Prof. Jochen Lehmann with his first FC system from Warsitz from 1994.

It all started almost forty years ago. At that time his interest in energy brought him to hydrogen. Since then Prof. Jochen Lehmann, a veteran of the German H2 industry, has achieved a lot: He initiated the installation of the complex laboratory Alternative Energy at the University of Applied Sciences Stralsund with the world’s first hydrogen storage power plant, …

… he was co-founder of the German Hydrogen and Fuel Cell Association (Deutscher Wasserstoff- und Brennstoffzellen-Verband e. V.) and, with his own curiosity and enthusiasm, he introduced hundreds of students to the fascination of hydrogen.

Looking back, he notes with a smile: “I have been driven to energy in my development.” At the age of six, his mother explained to him the enormous amount of energy in an atomic bomb. This had made a lasting impression on him, so that he later went to Leipzig to study physics. There he personally experienced Werner Heisenberg, Gustav Hertz & Co. as professors, as he describes it in a slightly amusing but also very respectful way. Heisenberg had been appointed to the chair of theoretical physics at the University of Copenhagen in 1927 when he was 25 years old.

There Lehmann also had the opportunity to listen to Linus Pauling, the US chemist and two-time Nobel Prize winner (Chemistry and Peace) in a lecture. The largest auditorium available would have been “packed,” he remembers.

After completing his vocational training, he went into industry, but “it wasn’t that exciting for me,” he continues. Therefore, he went to the former University of Maritime Navigation Warnemünde/Wustrow and entered the hydrogen sector in 1981. His topic was: “Hydrogen as a trigger for corrosion of high-strength steel” – i.e. H2 embrittlement. “That’s when I learned that hydrogen is easy to store in metals.”

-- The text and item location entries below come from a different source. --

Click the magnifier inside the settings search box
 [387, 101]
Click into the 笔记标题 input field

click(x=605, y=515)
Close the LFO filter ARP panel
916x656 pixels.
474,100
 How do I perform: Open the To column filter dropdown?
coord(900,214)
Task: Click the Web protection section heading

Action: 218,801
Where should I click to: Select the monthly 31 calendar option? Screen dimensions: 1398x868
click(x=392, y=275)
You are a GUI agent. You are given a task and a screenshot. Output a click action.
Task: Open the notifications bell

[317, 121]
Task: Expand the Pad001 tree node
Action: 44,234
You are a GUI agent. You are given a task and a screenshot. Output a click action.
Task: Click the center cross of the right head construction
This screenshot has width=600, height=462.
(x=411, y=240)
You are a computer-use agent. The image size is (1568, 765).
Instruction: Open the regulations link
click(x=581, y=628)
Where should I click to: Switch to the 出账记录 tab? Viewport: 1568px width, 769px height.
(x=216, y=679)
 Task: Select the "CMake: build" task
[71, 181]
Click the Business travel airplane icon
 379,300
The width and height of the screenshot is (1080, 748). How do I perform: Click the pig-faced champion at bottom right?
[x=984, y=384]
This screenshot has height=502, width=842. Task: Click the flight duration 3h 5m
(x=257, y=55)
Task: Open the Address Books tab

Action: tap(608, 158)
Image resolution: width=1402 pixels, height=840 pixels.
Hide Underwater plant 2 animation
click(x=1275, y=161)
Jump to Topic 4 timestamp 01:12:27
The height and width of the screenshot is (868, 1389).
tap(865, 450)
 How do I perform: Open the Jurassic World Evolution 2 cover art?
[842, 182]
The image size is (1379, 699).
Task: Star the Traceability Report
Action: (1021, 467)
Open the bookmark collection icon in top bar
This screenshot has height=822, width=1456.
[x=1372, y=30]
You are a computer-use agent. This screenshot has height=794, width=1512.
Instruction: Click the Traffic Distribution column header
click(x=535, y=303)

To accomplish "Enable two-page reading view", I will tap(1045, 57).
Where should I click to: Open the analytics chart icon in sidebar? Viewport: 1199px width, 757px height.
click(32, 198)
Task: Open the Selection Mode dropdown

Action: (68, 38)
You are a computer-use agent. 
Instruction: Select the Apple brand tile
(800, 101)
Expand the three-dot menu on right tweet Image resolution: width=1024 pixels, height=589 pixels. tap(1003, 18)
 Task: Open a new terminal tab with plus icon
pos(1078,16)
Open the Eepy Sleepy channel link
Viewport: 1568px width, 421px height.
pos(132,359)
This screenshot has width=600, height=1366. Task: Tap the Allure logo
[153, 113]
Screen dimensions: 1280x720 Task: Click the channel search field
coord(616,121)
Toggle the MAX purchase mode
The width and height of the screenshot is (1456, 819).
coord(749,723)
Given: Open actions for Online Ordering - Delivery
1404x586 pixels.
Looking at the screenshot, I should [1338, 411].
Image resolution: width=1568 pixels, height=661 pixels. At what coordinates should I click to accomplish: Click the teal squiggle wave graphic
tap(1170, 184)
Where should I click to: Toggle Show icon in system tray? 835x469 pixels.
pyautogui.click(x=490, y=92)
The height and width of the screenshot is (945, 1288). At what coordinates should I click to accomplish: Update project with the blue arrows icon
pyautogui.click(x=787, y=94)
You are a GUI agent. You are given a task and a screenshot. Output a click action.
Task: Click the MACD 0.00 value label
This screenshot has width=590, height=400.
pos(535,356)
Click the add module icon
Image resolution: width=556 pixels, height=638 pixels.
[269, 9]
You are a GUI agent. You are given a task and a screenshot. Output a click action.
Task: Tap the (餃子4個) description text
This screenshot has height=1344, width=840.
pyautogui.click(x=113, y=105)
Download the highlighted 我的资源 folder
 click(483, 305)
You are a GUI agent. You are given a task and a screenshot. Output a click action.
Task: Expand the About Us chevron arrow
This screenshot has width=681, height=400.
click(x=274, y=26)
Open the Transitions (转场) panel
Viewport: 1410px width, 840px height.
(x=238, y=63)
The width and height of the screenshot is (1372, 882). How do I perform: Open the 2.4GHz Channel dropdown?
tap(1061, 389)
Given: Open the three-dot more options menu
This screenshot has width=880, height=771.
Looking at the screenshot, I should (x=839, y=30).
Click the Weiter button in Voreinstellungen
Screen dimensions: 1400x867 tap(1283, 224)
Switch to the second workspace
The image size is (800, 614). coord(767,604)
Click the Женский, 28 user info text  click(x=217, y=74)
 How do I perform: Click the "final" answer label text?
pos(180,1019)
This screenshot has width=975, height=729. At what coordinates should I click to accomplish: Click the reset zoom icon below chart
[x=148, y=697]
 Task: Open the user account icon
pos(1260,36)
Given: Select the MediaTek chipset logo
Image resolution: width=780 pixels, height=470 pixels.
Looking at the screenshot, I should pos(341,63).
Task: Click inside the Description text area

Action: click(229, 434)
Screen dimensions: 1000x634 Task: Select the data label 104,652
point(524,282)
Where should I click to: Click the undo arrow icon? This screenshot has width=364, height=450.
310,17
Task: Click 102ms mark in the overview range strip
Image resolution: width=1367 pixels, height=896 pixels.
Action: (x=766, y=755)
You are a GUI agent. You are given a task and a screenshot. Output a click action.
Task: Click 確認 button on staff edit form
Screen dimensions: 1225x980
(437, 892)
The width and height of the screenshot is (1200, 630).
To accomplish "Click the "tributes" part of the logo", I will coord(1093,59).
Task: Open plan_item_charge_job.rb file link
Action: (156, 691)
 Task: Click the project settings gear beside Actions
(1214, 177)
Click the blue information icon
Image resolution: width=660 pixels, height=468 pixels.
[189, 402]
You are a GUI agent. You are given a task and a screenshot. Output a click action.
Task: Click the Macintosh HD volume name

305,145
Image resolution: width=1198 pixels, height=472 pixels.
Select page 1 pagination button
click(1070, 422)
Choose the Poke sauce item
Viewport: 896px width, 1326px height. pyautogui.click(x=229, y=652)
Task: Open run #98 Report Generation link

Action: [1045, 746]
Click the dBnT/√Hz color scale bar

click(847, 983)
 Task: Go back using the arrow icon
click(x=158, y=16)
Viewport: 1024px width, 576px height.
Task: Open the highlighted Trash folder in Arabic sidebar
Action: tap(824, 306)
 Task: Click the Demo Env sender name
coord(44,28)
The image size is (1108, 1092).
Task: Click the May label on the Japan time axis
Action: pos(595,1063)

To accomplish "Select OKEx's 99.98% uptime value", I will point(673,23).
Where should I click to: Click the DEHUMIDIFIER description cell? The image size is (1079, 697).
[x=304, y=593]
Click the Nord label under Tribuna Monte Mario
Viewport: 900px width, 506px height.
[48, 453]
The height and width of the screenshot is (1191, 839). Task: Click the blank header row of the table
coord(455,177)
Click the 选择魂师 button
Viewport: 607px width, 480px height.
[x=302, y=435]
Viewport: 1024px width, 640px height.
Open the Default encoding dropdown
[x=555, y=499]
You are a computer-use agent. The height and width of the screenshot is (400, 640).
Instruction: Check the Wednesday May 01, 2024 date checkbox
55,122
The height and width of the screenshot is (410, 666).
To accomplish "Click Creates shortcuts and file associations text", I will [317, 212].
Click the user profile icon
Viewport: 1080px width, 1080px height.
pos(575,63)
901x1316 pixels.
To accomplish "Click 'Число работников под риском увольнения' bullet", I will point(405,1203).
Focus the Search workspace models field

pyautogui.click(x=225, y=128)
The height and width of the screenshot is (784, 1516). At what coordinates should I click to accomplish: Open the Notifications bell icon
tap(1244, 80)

When the first industrially manufactured wind power plant (220 kW) for East Germany was erected in Wustrow on Fischland on 10 October 1989, a friend said: “Now we have our own electricity on our Fischland, so all we need is a brewery, we could open a breach and make the Fischland an island again.” To Lehmann’s question: “And when there is no wind?” But the friend would always have two crates of beer in the cellar. That was the idea: Storage! “Volatile electricity without storage is not possible, but with hydrogen,” says Lehmann. So, the idea of a wind-hydrogen system was born – almost exactly 30 years ago.